Girl Scouts played a huge role in shaping who Christine Curtis, an attorney and women’s rights activist, would become.
“I’m very achievement-oriented, and Girl Scouts had a role in establishing the norms of behavior. It helped make me more assertive,” she says, adding, “Girl Scouts bolstered the idea that you—an autonomous young lady—could go out and achieve things.”
That was a big deal in a small town in Ohio in the 1950s.
After attending Yale and Vassar, Christine got married and had children before going to law school in 1968.
“Women, upon marriage, had no legal rights, and I decided law was the best way to look to the future,” she explained, adding that her children were top of mind in that decision. “The Equal Pay Act was only enacted in 1963, so before that, women weren’t hired for employment outside the home, and if they were, they weren’t paid fairly. There was no expectation of fairness. I had two young daughters, and I wanted to make the world better for them.”
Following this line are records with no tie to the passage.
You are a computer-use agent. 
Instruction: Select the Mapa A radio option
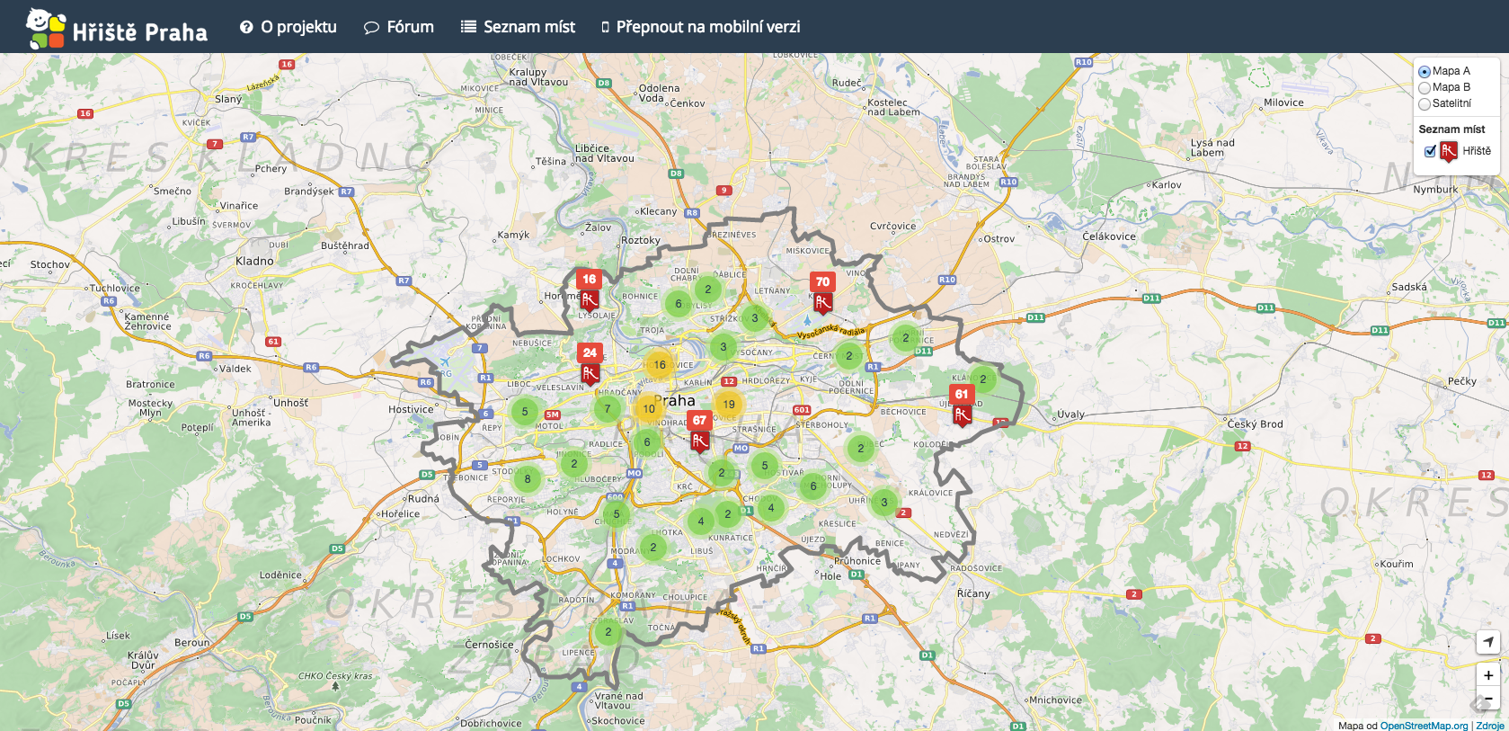pos(1425,72)
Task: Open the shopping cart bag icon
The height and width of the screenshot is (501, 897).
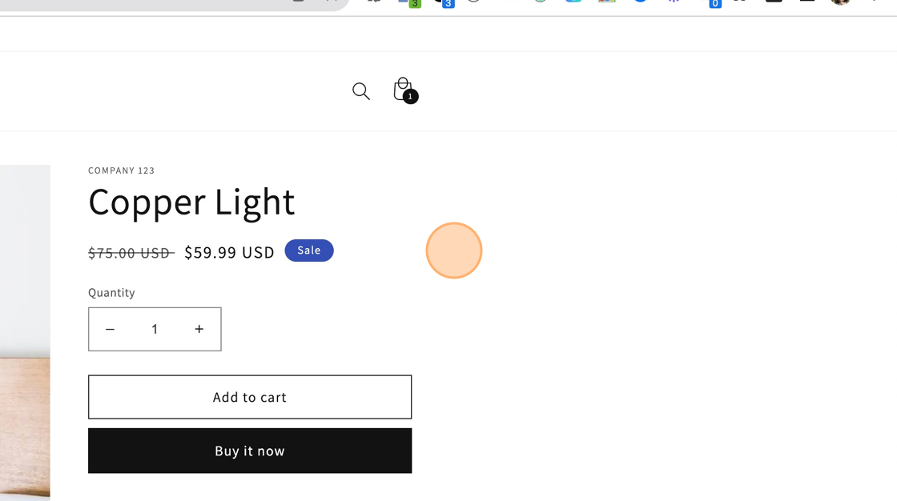Action: [x=404, y=90]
Because of the many young men drafted for the Vietnam War, Stanford Law School wasn’t sure it would have enough students in attendance.
“I was accepted in the spring as part of the regular class, but in September they added extra women.”
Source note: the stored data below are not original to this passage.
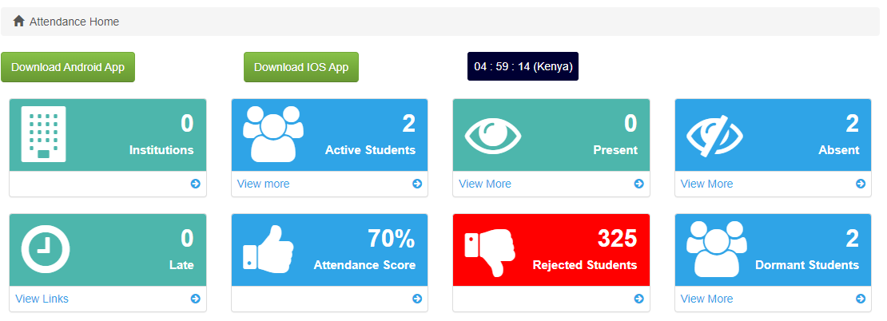Open View more under Active Students

tap(263, 184)
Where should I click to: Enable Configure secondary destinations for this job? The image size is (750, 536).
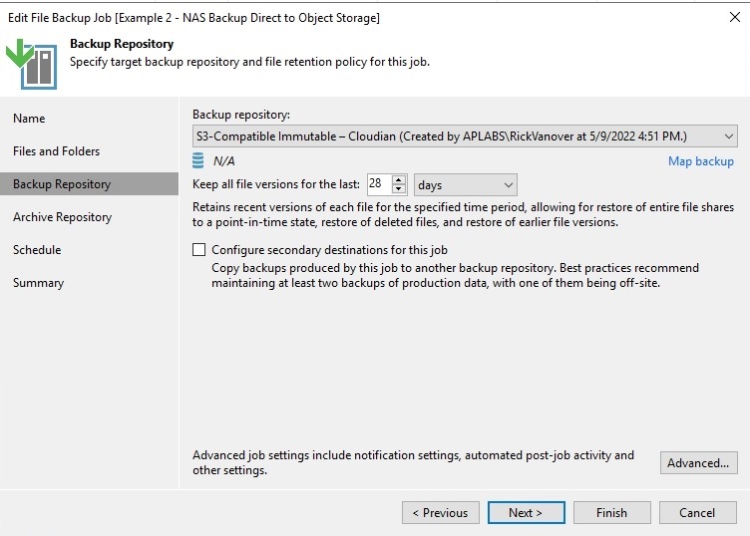click(199, 250)
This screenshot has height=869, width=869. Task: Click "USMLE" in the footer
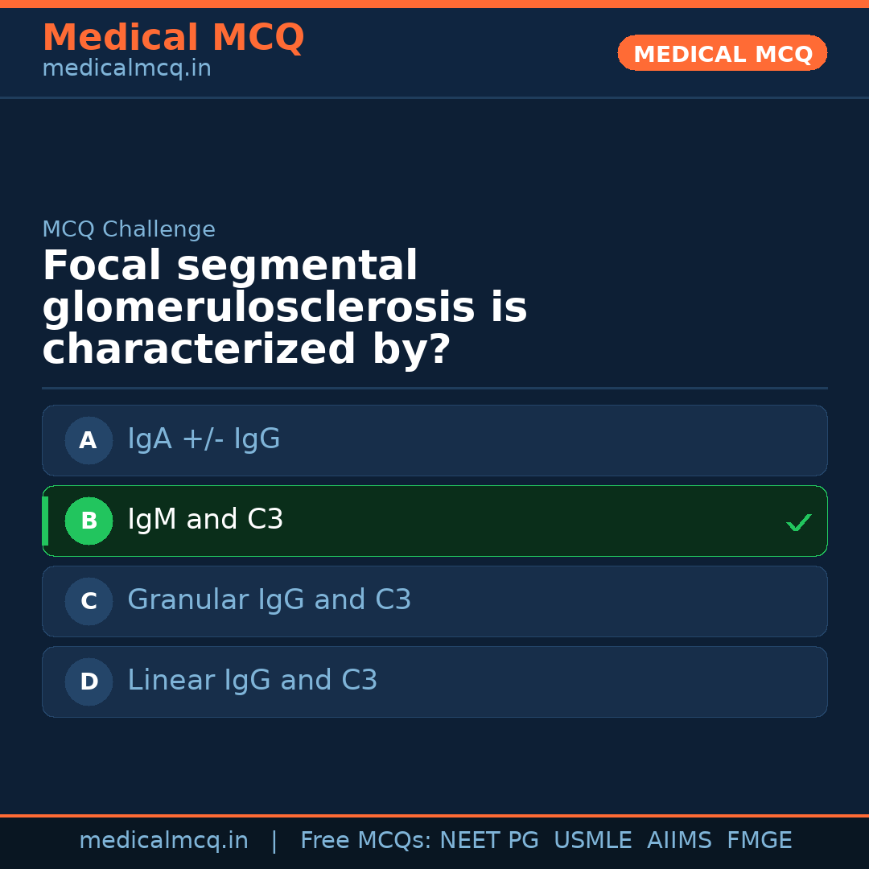[x=592, y=841]
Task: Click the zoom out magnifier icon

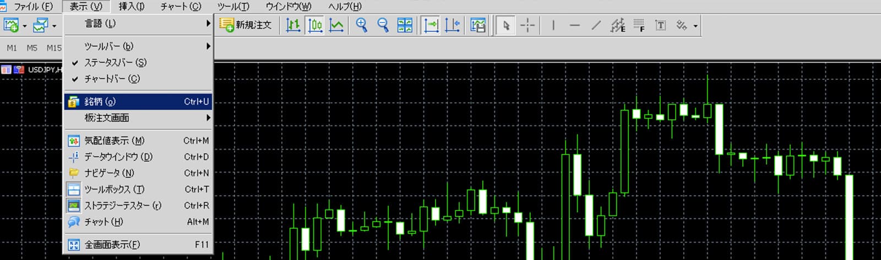Action: pos(383,25)
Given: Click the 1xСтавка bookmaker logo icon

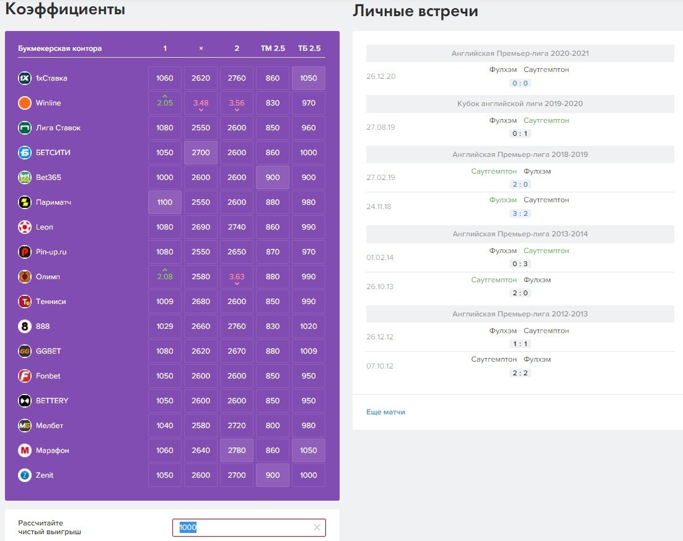Looking at the screenshot, I should [25, 78].
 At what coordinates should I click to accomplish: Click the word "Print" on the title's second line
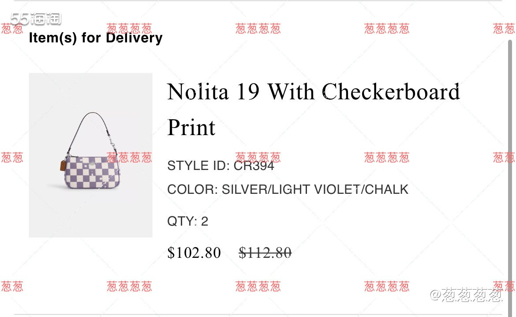[191, 128]
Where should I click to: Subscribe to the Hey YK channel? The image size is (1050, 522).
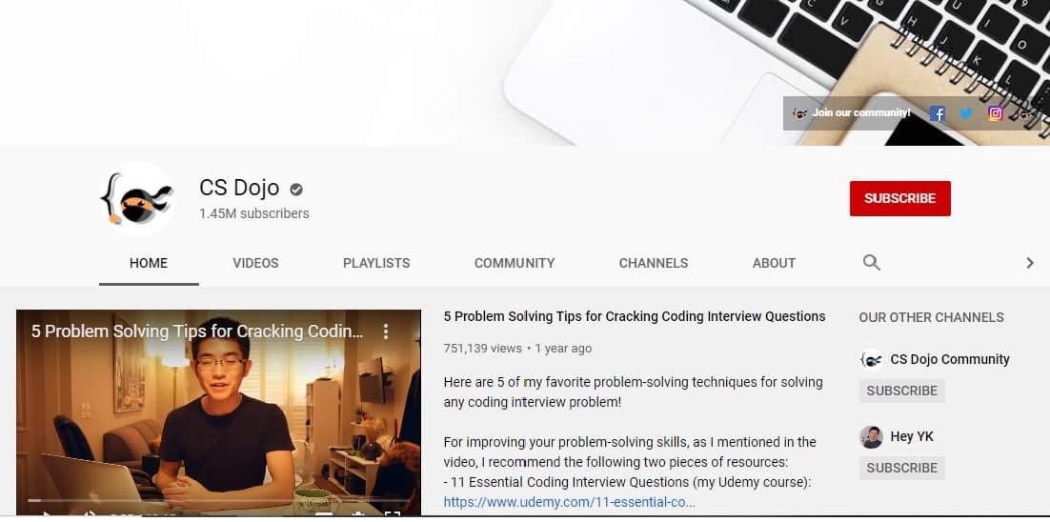coord(901,468)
Still, even with the additions, the hallways were a sea of men in ties.
“There had never been a woman dean, there were no women professors, and we were constantly asked by our classmates why we were taking a place of a man when we couldn’t even get hired after graduation,” she says of the time.
Like today, law firms back then often hired from a pool of former interns. Christine quickly discovered that although the white-shoe San Francisco firms were not hiring women, the white-shoe Manhattan firms were.
One firm actually tried to conduct an interview with Christine in a hotel room. “This was fall of 1970. It wasn’t until 1987 that the Supreme Court said law firms were held to Title VII of the Civil Rights Act of 1964, that they weren’t private entities. There was no redress for sexual harassment back then.”
She eventually landed a job in the litigation department of a prestigious Manhattan firm, where she did antitrust work. Christine wasn’t the first woman at the firm, but the only other woman who had handled family law, which was considered more of a “women’s issue.” Being a trailblazer came with some frustrations.
“I represented Tiffany & Co., but the president came by to thank the lawyers, and they didn’t introduce him to me,” she says.
After she left the firm, she heard that it had held monthly attorney meetings, but because they took place in the all-male Sky Club, she hadn’t been invited.
When she left the firm, she went on to work for Ruth Bader Ginsburg—the now-iconic U.S. Supreme Court Justice—at the American Civil Liberties Union.
“I was angry, and it was a ‘to the barricades’ impulse,” she says of her decision to champion women’s legal rights. “The first real recognition of legal female equality in this country was Ginsberg’s case, Reed vs. Reed, in 1971,” she explains.
For the rest of her career, Christine—who now serves as of counsel for Lebow and Sokolow—would move between law firms doing large class-action cases and legislative lobbying on behalf of women; her heart remains firmly in defending women’s rights and being at the forefront of law that would protect them.
“I just never found private practice,” she says, “as satisfying as working on policy.”